Little is known of the life of Heraclitus of Ephesus. The truth is that he was a philosopher who could influence Plato’s naturopathic thoughts, since he was a great interpreter of the naturopathic movements.
Originally from Ephesus, Heraclitus was born in 540 BC and is situated within pre-Socratic Greek thought. Belonging to an aristocratic family, the main source that tells us about this philosopher is found through the Greek historian Diogenes Laertius , when in his Book IX on other philosophers of Classical Greece, he speaks of Heraclitus’ thought.
Philosophical thought
Heraclitus of Ephesus focused on analyzing nature as he saw it in his day. According to his thought, the world was not made by any god or by man, for him everything was eternal fire. Through this fire, once lit, it is extinguished thanks to the opposing elements, something that the philosopher calls war against the elements.
According to Pesocratic thinking, reality undergoes continuous changes, everything flows and, as a consequence, nothing remains. It is a fairly recurrent idea in other philosophers like Plato who, through his dialogues, introduced the idea of changing and non-permanent reality.
Heraclitus of Ephesus was a controversial philosopher as described by his disputes with other philosophers. Without going any further, Aristotle accused Heraclitus of denying the principle of contradiction when the author affirmed that things “are one and the same.”
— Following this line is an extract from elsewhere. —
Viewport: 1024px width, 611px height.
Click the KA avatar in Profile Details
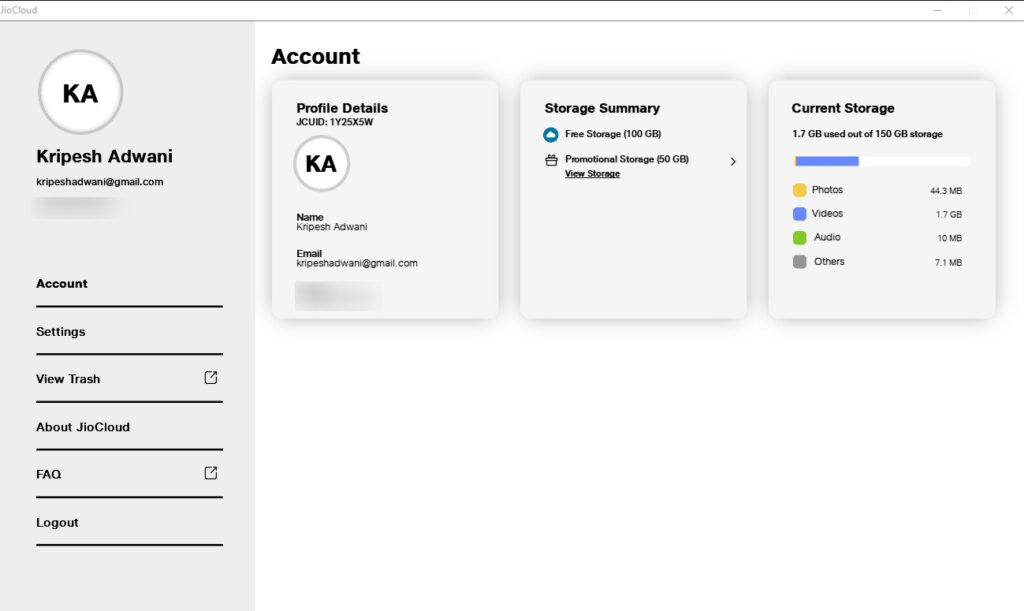pos(321,164)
Likewise, the thoughts of the Ephesian philosopher have been the subject of many interpretations over the years. Many define him as a philosopher of processes, others as a metaphysician and a religious thinker. Someone who denied this principle of contradiction and is listed as one of the first anti-intellectual philosophers.
Known as ‘The Dark One’
This thought, as we say, led him to confront many of the leading philosophers of the time and of Classical Greece. His treatises and enigmatic expressions earned him the nickname ‘The Dark One’.
Within his thought stand out several doctrines in which he was introduced to compose his idea of the world. These doctrines were:
- The logos: nature is governed by the Logos, something similar to speech, reason or the word in Greek.
- Opposites: the conflict of opposites and the theory that everything has an opposite. Light-dark, hot-cold, man and woman.
- The change: Universal flow of the human being. “War is the father of all things.”
- Fire: the symbolic expression of Heraclitus of Ephesus to explain perpetual becoming and the struggle of opposites.
- Cosmos: the eternal fire. The universe is finite and the world unique.